PS: It was a vitally important moment. Pinochet traveled to the United Kingdom [in 1998] for medical treatment and was arrested while recuperating. An allegation came from Spain, where an arrest warrant was issued, that he had engaged in torture, which was contrary to international law. Under the 1984 torture convention to which Chile, Spain and the United Kingdom were all parties, any state who finds an alleged torturer—or somebody who has authorized torture—within its territory has an obligation to do one of two things: you either arrest the individual, investigate and prosecute; or you extradite to a country where the individual will be investigated and possibly prosecuted. Upon receiving an arrest warrant from Spain, the United Kingdom had an obligation to extradite him to Spain, provided it could be demonstrated that the acts fell within the convention. And they did – there were three acts of torture that were identified in the relevant timeframe. Pinochet authorized or turned a blind eye to those associated with the government engaging in torture.
MJ: And didn't the case demonstrate also that a longstanding international norm—in this case the presumption of immunity for heads of state—could be trumped by the norms embodied in a later law, which here was the UN Convention Against Torture?
PS: Yes. Until the Pinochet case, it was thought that a head of state, or a former head of state in the case of Pinochet, would be able to claim immunity from the jurisdiction of foreign court in relation to any acts committed whilst head of state.
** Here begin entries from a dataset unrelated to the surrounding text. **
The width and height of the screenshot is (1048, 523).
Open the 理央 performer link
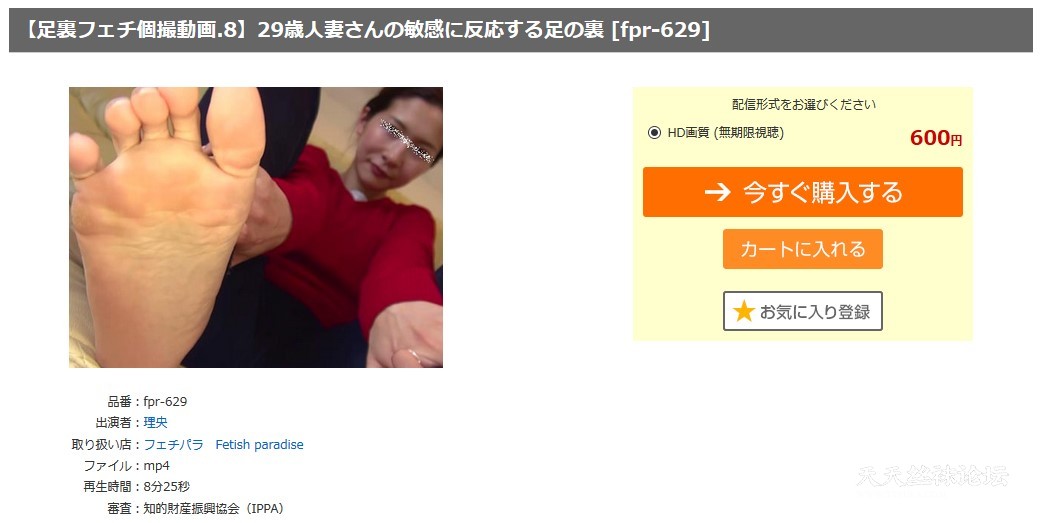156,423
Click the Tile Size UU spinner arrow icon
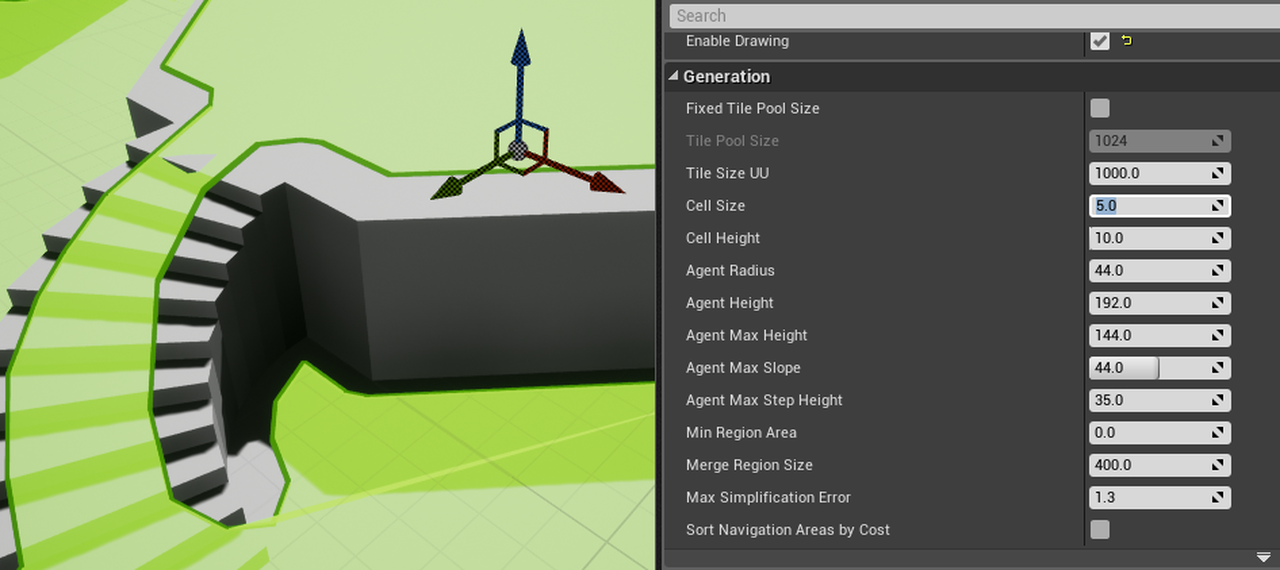This screenshot has width=1280, height=570. [1218, 173]
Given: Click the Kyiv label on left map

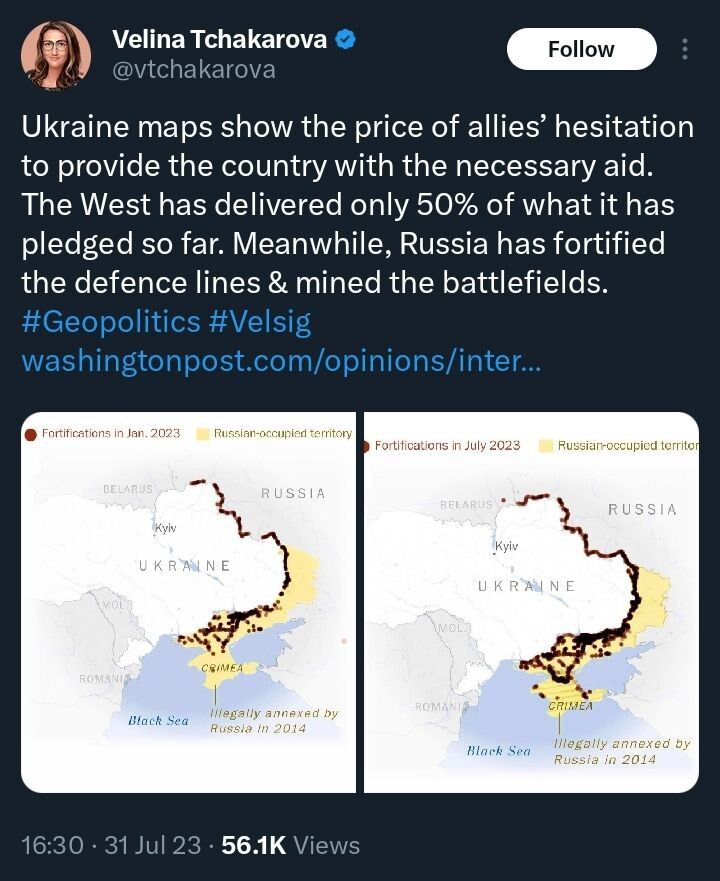Looking at the screenshot, I should tap(165, 527).
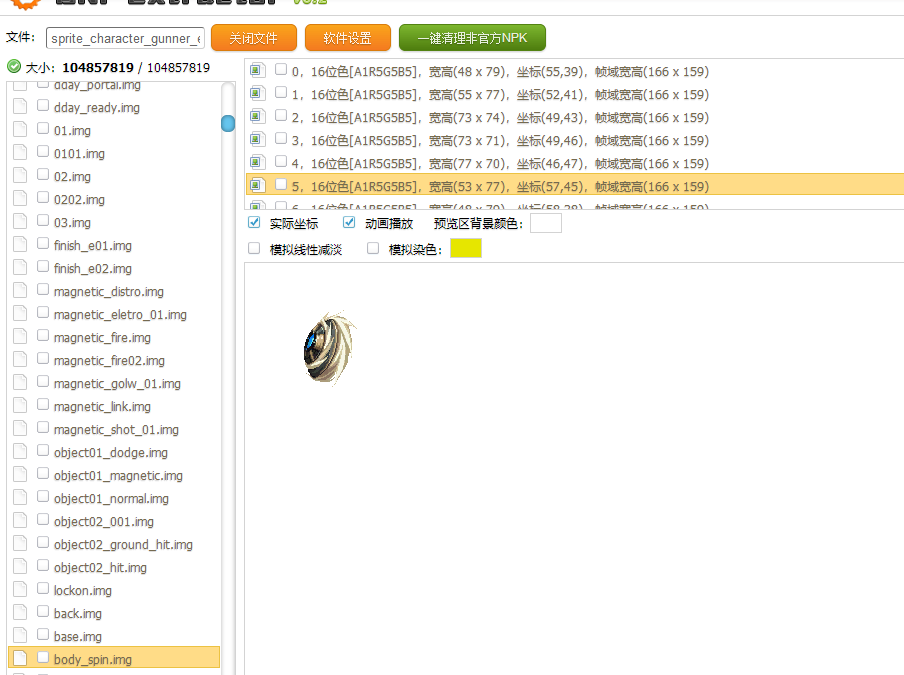Pick the yellow 模拟染色 color swatch
This screenshot has width=904, height=675.
pos(465,248)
And the Law Lords ruled in the end pretty decisively that that was no longer the case. With that ruling the international legal order ceased to be one designed to protect states in their ability to deal with each other, and became one that protected and promoted the rights of individuals, of victims in that case.
MJ: Back to the Bush administration. You argue that the legal advice offered by the likes of Yoo was, as well as being contrary to international law, of shockingly poor quality.
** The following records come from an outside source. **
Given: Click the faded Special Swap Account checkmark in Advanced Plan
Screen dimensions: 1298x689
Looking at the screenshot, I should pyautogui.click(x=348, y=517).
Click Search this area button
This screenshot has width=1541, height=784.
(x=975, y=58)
PS:Yes, it's really bad. It’s almost as though it’s not really legal advice. The suspicion is that policymakers decided what they wanted to achieve and they then went to a small group of handpicked lawyers to give them legal advice that authorized them to do it. But you can barely call some of the memoranda put out by people like John Yoo and Jay Bybee legal advice. It’s advice that on its face is pointedly wrong. It doesn’t consider properly the relevant rules.
MJ: Throughout the book we see again and again Tony Blair and the British government going along with this American project to trash international law and start afresh. How to explain that?
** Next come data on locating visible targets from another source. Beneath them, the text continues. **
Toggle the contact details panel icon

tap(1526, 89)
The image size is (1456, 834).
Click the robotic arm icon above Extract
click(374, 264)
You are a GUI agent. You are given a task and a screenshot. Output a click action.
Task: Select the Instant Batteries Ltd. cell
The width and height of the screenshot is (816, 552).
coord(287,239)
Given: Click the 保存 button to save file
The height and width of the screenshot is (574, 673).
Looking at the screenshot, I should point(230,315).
PS: That's the $64 million question—why did Tony do it? And I don’t think we’re able to give that question a proper answer at this point. History will tell what it was that encouraged Tony Blair to act as he did. We know on Iraq he gave support very early on. It’s pretty clear that by March or April 2002, he had indicated to the American president that he was with him. That tends to suggest that his diplomatic skills were not as finely tuned or well honed as they should have been. He seems to have pushed himself into a box from which he could not subsequently escape, having committed too early. But I think the bottom line is that Blair took the view that at this time, after 9/11, Britain had to be alongside the United States, whatever the United States did.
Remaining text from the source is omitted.